POV-Ray : Newsgroups : povray.off-topic : Processing power is not always what sells, it seems : Re: Processing power is not always what sells, it seems Server Time
29 Sep 2024 09:22:22 EDT (-0400)
  Re: Processing power is not always what sells, it seems  
From: Invisible
Date: 22 Jul 2009 09:06:18
Message: <4a670eca$1@news.povray.org>
>>> You fixed it yourself?
>>
>> I've long since given up hope of ever fixing this.
> 
> OOC what have you already tried to do to fix this?  Contrary to what you 
> might believe, it's not normal for Word to crash, and when it does crash 
> there is usually a logical explanation (like a corrupt file or template, 
> or buggy printer driver) which can often be fixed.
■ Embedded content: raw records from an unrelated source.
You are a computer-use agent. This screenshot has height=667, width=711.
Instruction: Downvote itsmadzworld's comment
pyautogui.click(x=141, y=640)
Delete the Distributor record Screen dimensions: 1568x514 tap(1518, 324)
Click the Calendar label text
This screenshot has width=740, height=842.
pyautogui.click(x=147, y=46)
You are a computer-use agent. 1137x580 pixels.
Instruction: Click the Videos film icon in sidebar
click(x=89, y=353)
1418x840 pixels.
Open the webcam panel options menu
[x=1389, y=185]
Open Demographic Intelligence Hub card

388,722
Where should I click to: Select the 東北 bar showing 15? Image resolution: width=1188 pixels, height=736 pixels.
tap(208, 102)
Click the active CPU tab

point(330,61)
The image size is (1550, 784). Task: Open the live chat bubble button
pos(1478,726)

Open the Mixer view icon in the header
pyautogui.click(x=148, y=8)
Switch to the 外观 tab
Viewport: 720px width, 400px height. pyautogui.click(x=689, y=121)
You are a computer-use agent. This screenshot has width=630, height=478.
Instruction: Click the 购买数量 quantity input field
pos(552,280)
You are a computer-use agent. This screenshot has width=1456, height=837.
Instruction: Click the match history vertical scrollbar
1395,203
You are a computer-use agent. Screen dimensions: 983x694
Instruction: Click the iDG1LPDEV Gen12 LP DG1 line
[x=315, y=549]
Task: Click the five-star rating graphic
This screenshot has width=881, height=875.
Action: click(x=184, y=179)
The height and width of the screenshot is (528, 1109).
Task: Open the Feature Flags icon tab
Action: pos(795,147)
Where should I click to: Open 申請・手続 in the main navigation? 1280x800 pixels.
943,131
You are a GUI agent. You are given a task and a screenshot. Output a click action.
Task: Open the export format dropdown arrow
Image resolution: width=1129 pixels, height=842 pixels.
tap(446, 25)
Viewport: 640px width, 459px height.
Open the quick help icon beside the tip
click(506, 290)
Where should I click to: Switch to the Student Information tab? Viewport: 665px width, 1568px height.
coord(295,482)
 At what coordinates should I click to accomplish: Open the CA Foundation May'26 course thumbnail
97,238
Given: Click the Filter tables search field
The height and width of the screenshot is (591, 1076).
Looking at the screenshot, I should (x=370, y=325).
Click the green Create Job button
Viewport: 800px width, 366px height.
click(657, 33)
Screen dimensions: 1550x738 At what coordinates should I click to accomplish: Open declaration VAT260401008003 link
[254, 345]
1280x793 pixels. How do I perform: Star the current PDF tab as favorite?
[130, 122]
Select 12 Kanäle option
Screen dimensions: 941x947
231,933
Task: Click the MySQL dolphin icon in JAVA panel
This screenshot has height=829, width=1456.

Word 2.0 used to crash on me back when I was at school. At college, it 
was still crashing. At uni we had Word 95, and it still crashed. And at 
work we've gone through a few different versions of Word, all of which 
crash from time to time. (Although I must admit, it seems to be becoming 
less frequent in the last few years.)

We did have an old Toshiba printer which used to crash even Excel and 
Notepad. We got rid of it. Several of our customers give us Word 
templates which they demand we use; certain of these seem to cause Word 
to behave strangely or just crash.

However, every now and then, Word will just crash, all by itself, 
without any observable cause. It's just how Word is. Multiple versions 
of the product, on multiple PCs, with various combinations of hotfixes 
installed. The Word MSVP website has entire sections dedicated to how to 
stop Word crashing, and how to recover corrupted documents. This section 
exists _for a reason_. :-(

But then again, Windows itself sometimes crashes. (Although that's quite 
a lot rarer. Windows XP tends to be quite stable now, which is 
interesting considering how crash-happy it was when it first came 
out...) Usually you never do find out why it crashed.